Maybe You Can Get Too Much Of A Good Thing

The Complete Jane Austen ended on Masterpiece last weekend. I still haven't finished watching the first episode of the last installment. I'm having a hard time getting up any enthusiasm for it.

I've read a number of Jane Austen books over the years, but I liked some more than others. And I read them over the years. When taking in all her work, even on-screen, in only a few months, it's hard not to notice that she's a bit predictable, what with the happy endings and love conquering all and what not. And while I've been a fan of Pride and Prejudice, reading the book twice, watching at least one film adaptation, this time I felt that maybe Mr. Darcy (who appears on many readers' Book Boyfriend lists) is kind of a pain in the arse.

I can't say I found Gillian Anderson's readings off the teleprompter all that stimulating as far as introductions are concerned, either.

All in all, it wasn't as exciting an experience as I was hoping for.


Friday, December 21, 2007

How Much Do You Love Jane Austen?

By this time of year, I am looking forward to my favorite month, January.
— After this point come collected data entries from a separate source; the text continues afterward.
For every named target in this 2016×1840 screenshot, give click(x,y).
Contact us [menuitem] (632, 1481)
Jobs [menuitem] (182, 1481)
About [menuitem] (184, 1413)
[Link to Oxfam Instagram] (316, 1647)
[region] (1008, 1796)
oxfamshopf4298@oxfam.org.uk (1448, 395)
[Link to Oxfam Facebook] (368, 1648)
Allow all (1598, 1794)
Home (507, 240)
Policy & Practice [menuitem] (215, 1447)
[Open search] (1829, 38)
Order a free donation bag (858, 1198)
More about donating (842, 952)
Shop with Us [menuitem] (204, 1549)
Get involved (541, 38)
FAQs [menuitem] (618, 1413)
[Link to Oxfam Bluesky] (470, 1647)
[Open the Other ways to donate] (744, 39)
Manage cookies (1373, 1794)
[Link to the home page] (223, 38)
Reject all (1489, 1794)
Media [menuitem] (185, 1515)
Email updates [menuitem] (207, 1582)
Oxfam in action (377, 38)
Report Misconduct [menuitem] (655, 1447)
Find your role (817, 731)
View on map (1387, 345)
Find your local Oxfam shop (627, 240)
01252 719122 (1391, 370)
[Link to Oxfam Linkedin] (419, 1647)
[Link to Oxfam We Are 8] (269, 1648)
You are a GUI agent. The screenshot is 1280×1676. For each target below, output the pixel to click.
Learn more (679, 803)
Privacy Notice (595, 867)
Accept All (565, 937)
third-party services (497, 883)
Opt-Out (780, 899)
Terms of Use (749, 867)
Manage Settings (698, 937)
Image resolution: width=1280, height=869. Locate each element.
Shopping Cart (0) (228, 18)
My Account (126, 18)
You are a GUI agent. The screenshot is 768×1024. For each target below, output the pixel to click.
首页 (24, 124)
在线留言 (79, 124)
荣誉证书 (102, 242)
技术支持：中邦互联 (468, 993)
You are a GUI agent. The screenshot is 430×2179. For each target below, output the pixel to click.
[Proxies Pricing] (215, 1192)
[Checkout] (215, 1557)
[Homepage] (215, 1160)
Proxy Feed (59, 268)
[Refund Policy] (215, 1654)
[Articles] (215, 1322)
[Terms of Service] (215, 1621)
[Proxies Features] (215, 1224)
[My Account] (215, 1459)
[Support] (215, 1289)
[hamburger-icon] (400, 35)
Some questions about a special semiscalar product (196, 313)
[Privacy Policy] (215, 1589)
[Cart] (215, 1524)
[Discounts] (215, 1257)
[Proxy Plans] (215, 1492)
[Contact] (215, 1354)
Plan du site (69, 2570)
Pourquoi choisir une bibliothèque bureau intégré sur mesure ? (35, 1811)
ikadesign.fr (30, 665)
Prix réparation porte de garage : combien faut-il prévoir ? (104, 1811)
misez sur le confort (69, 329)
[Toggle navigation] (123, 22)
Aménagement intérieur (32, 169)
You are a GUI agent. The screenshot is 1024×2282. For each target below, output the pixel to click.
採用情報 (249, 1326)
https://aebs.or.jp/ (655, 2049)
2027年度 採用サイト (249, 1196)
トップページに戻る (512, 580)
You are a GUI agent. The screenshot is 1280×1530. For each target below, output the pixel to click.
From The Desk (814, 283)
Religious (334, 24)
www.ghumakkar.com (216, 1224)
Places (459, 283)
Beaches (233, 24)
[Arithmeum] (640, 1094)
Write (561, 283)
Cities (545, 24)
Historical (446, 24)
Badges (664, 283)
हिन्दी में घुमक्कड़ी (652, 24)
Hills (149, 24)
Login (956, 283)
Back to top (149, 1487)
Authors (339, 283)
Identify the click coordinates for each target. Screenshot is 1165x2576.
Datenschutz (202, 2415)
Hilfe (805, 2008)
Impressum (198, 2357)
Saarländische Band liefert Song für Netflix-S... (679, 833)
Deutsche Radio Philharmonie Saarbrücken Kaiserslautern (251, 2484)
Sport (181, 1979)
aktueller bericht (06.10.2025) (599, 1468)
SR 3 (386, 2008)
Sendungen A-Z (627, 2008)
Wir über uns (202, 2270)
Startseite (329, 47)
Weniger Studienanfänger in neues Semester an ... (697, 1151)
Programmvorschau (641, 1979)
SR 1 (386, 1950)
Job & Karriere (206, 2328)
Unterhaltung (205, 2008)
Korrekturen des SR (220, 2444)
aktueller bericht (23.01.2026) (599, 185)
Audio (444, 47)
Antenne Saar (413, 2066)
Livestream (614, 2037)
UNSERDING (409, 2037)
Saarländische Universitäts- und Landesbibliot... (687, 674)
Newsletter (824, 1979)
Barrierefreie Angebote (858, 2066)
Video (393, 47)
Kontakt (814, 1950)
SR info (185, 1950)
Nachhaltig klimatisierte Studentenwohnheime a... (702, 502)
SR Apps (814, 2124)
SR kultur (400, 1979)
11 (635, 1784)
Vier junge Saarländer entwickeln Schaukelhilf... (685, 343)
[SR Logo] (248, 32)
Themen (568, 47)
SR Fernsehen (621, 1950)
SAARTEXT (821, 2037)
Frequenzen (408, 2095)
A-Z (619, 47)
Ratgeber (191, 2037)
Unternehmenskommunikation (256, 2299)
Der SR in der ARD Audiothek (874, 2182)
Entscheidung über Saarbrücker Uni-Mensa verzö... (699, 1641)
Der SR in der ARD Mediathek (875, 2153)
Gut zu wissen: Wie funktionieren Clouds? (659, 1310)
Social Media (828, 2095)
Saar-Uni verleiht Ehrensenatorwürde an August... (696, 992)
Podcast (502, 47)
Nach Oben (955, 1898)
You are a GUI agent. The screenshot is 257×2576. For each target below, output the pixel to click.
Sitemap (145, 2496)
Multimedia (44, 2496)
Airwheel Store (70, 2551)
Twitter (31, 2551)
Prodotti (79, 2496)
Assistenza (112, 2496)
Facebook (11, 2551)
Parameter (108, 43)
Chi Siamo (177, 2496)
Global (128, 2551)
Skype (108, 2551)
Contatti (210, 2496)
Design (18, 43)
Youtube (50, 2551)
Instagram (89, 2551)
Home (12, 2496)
Oh, the splendors of that quiet, winter month filled with quality nothing time! I can't say enough good things about it.

This January has its own special pleasures to offer. On Sunday, January 13, PBS will begin broadcasting The Complete Jane Austen. Every Sunday until the first week in April, you can find something Austeny on your TV.

And look! Scully will be our host! Can January get any better?

Why, yes, it can.

On December 30 and January 6 PBS is rerunning an excellent version of Jane Eyre. I loved it the first time it was on.